[The problem] In every row below, swap "GUI agent" for "interface assistant" and give the lines again, changing nothing else.

** BEGIN Input data **

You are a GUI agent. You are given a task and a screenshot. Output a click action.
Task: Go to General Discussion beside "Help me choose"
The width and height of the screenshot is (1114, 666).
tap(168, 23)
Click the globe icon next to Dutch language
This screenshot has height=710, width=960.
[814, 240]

** END Input data **

[Solution to this task]
You are a interface assistant. You are given a task and a screenshot. Output a click action.
Task: Go to General Discussion beside "Help me choose"
The width and height of the screenshot is (1114, 666).
tap(168, 23)
Click the globe icon next to Dutch language
This screenshot has height=710, width=960.
[814, 240]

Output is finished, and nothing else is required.